To identify the challenges of ACA, researchers at the Boston University School of Public Health surveyed and interviewed staff of eight divergent safety net systems across the United States. With help from specialists, these safety net health systems are currently redesigning and reconfiguring their operations and finances in response to ACA. The Boston University researchers’ findings are described in a new report titled System Redesign Responses to Challenges in Safety Net Systems: Summary of Field Study Research. They found six challenges, three common to all safety net hospital systems. The study was sponsored by the Agency for Healthcare Research and Quality (AHRQ).

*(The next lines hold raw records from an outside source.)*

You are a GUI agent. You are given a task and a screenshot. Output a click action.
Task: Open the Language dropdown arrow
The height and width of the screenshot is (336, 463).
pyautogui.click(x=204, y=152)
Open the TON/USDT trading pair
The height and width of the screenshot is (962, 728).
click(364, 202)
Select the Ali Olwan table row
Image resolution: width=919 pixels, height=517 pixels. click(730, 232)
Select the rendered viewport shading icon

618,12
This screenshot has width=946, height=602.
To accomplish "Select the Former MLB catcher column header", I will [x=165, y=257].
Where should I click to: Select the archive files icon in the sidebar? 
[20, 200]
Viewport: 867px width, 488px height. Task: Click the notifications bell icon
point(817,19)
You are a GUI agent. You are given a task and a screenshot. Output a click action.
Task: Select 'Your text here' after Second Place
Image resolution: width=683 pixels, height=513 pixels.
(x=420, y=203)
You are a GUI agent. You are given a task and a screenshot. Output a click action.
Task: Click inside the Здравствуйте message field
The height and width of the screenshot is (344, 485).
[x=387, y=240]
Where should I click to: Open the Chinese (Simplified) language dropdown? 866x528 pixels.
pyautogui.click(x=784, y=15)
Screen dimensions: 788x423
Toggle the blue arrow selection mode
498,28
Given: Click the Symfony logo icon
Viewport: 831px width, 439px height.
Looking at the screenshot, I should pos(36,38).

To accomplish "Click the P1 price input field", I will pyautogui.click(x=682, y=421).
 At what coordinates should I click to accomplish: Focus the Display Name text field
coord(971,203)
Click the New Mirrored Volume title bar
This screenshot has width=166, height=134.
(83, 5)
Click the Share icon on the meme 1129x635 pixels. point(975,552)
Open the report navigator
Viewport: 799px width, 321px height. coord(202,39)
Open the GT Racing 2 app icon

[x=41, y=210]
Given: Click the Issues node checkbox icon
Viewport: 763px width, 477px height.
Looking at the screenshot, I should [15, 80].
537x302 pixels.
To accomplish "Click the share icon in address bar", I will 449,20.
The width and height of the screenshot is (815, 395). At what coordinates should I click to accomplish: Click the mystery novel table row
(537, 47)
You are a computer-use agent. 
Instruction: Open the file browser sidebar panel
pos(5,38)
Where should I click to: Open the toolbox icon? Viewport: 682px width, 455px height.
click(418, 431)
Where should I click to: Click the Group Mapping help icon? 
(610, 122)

Safety net hospitals are broadly defined as those that provide a disproportionate amount of care to vulnerable populations. These hospitals may also provide specialized service, such as level 1 trauma or neonatal care, or provide medical professional training. Safety net hospitals are also distinguished by an “open-door policy” with regards the uninsured. A recent report summarizing an annual survey by America’s Essential Hospitals found that, although safety-net hospitals represent only 2 percent of acute care hospitals in the United States, they administer 20 percent of the uncompensated hospital care. In recent years, safety net hospital patients have broken down roughly as follows:
- Uninsured: 18 percent
- Commercial payor: 19 percent
- Medicaid: 36 percent
- Medicare: 25 percent
- Other: 3 percent
For some facilities, it is not uncommon for publicly funded patients to represent 75% or more of utilization. All totaled, under the ACA, 79 percent of safety net hospital funding will be impacted in some degree. This includes significant hospital payment cuts in Medicare and Medicaid made by the Democratic-controlled Congress in 2010 to finance the costs of the ACA. Making matters worse, the Centers for Medicare and Medicaid Services (CMS) is proposing dramatic new policies that would highly restrict the ability of state Medicaid agencies to provide supplemental payments to safety net hospitals.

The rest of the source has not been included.